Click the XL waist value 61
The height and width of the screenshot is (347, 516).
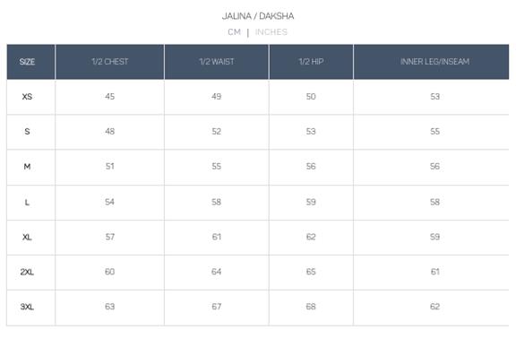(x=217, y=237)
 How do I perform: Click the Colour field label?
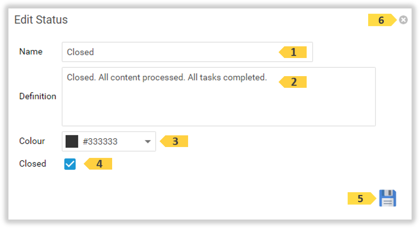pyautogui.click(x=32, y=141)
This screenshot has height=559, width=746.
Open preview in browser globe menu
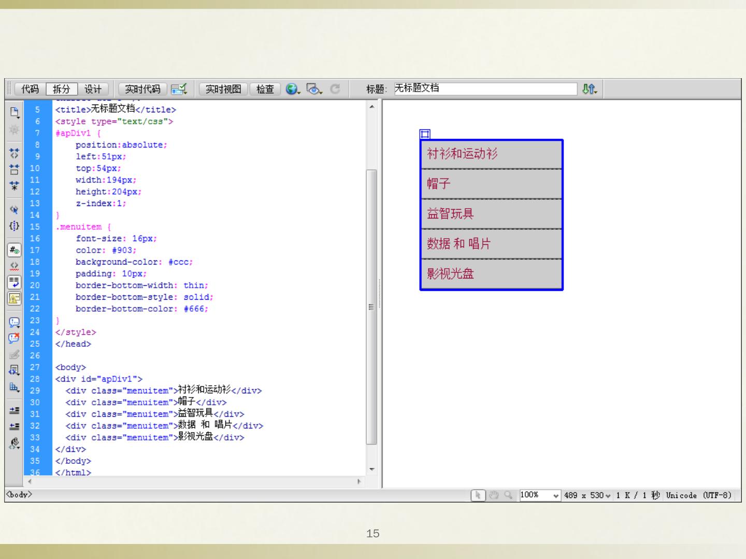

========================================================================

=== The problem ===
An exact restatement is expected of the lines from the line containing "This screenshot has height=559, width=746." to the end of the data above, pictures excluded.

=== Solution to the problem ===
This screenshot has height=559, width=746.
Open preview in browser globe menu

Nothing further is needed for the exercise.